● Document excerpt

┌──

Reno Orders 90-Day Investigation of Gore By Roberto Suro and Michael Grunwald Washington Post Staff Writers Thursday, August 27, 1998; Page A01
Attorney General Janet Reno yesterday ordered a preliminary investigation into whether Vice President Gore lied to Justice Department officials looking into the campaign finance scandal, according to sources familiar with the probe.
The preliminary investigation could lead to the appointment of an independent counsel and represents a new round of legal trouble for Gore, who was cleared last December by Reno after an investigation of highly technical fund-raising matters but now faces questions about his truthfulness.
The new investigation will focus on whether Gore misled Justice Department prosecutors and FBI agents during an interview last Nov. 12 when he said he understood that a massive Democratic media campaign in early 1996 was going to be financed entirely by "soft money" funds, which are not fully regulated under federal law. It was after that interview that Reno said there was no reason for further investigation of Gore's fund-raising telephone calls.
The current inquiry began a month ago after the vice president's office turned over a Democratic National Committee memo bearing handwritten notations from a top Gore aide. The notes, scribbled by Gore's former deputy chief of staff, David Strauss, suggested that a decision to finance the media campaign with both soft money and fully regulated "hard money" was discussed at a White House meeting on Nov. 21, 1995, that Gore attended, sources said.
Gore was interviewed by Justice Department officials about the newly uncovered document before he left on vacation in Hawaii two weeks ago. Reno's decision yesterday to seek a preliminary investigation reflected a conclusion by Justice officials that this interview and other recent inquiries had failed to clear up questions about the truthfulness of Gore's earlier statements, sources said.
Gore's attorney, James F. Neal, said in a statement yesterday evening, "I am totally satisfied that Vice President Gore has fully, completely and honestly answered every question asked of him, and I am confident that when this investigation is completed, the Department of Justice will reach the same conclusion."
The vice president has been dogged by questions about his role as an aggressive fund-raiser for the 1996 Clinton-Gore campaign since he appeared at a controversial campaign event at a Buddhist temple outside Los Angeles. In a now infamous news conference on March 3, 1997, Gore readily admitted that he had solicited political money from his White House office, but insisted that there was "no controlling legal authority" that would warrant an investigation.
Reno began the first investigation of Gore on Sept. 3, 1997, after The Washington Post reported that the funds he had raised had been placed in hard money accounts in apparent violation of a 19th century law prohibiting campaign fund-raising on federal property.
Much of the debate at the time centered on the question of whether soliciting soft money donations from federal property violated the law or whether the prohibition applied only to hard money. Gore insisted that he only asked for soft money and had no idea that some of the contributions he solicited ended up in hard money accounts.
In deciding that no independent counsel was necessary, Reno stated last December, "The allegation that the vice president may have been soliciting hard money is insubstantial and depends so heavily on conjecture and speculation that I conclude it does not provide reasonable grounds for further investigation."

└──

● Directions
- 1) In the article on Reno's investigation of Gore, who wrote the handwritten notations on the Democratic National Committee memo?
- 2) Reproduce the passage of the article on Reno's investigation of Gore that begins with the words "The new investigation" and ends with "attended, sources said.".

● Dataset rows
┌──

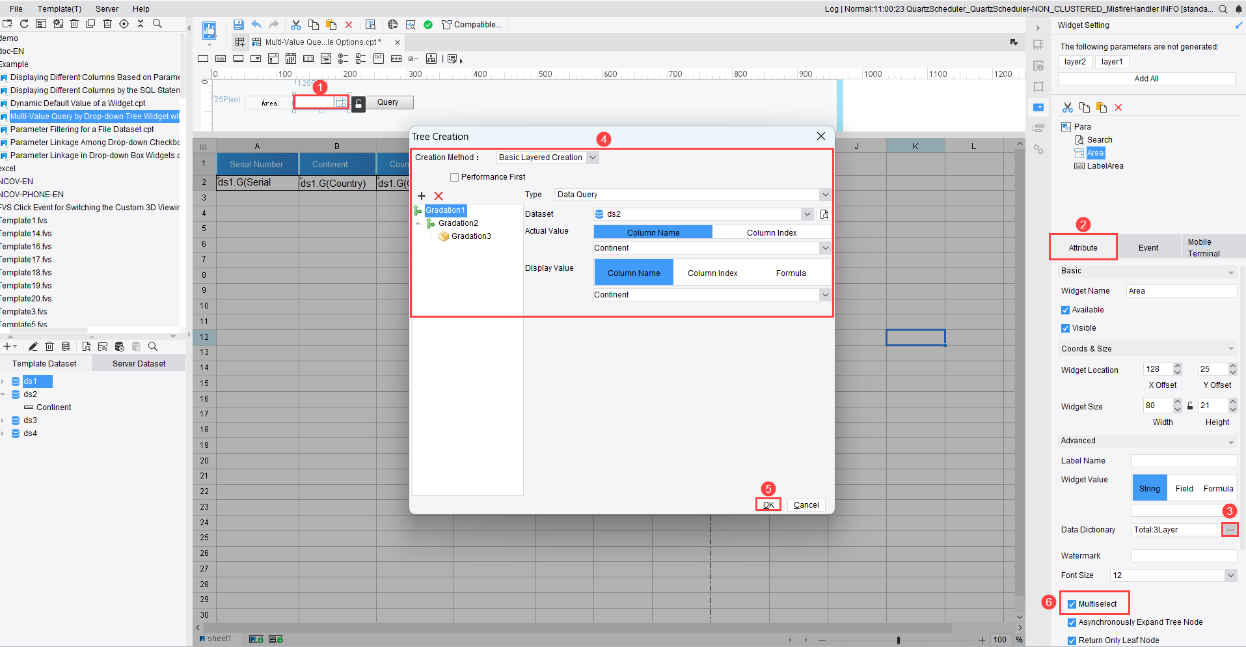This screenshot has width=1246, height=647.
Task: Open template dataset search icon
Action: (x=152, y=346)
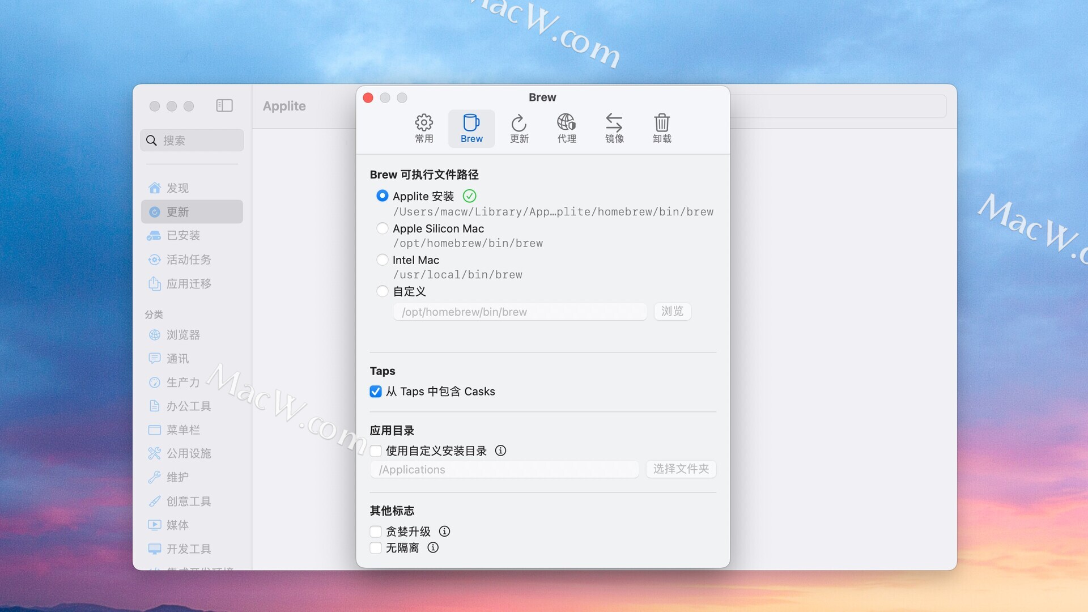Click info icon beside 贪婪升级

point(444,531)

└──

● Task answers
- 1) David Strauss, Gore's former deputy chief of staff.

- 2)
The new investigation will focus on whether Gore misled Justice Department prosecutors and FBI agents during an interview last Nov. 12 when he said he understood that a massive Democratic media campaign in early 1996 was going to be financed entirely by "soft money" funds, which are not fully regulated under federal law. It was after that interview that Reno said there was no reason for further investigation of Gore's fund-raising telephone calls.
The current inquiry began a month ago after the vice president's office turned over a Democratic National Committee memo bearing handwritten notations from a top Gore aide. The notes, scribbled by Gore's former deputy chief of staff, David Strauss, suggested that a decision to finance the media campaign with both soft money and fully regulated "hard money" was discussed at a White House meeting on Nov. 21, 1995, that Gore attended, sources said.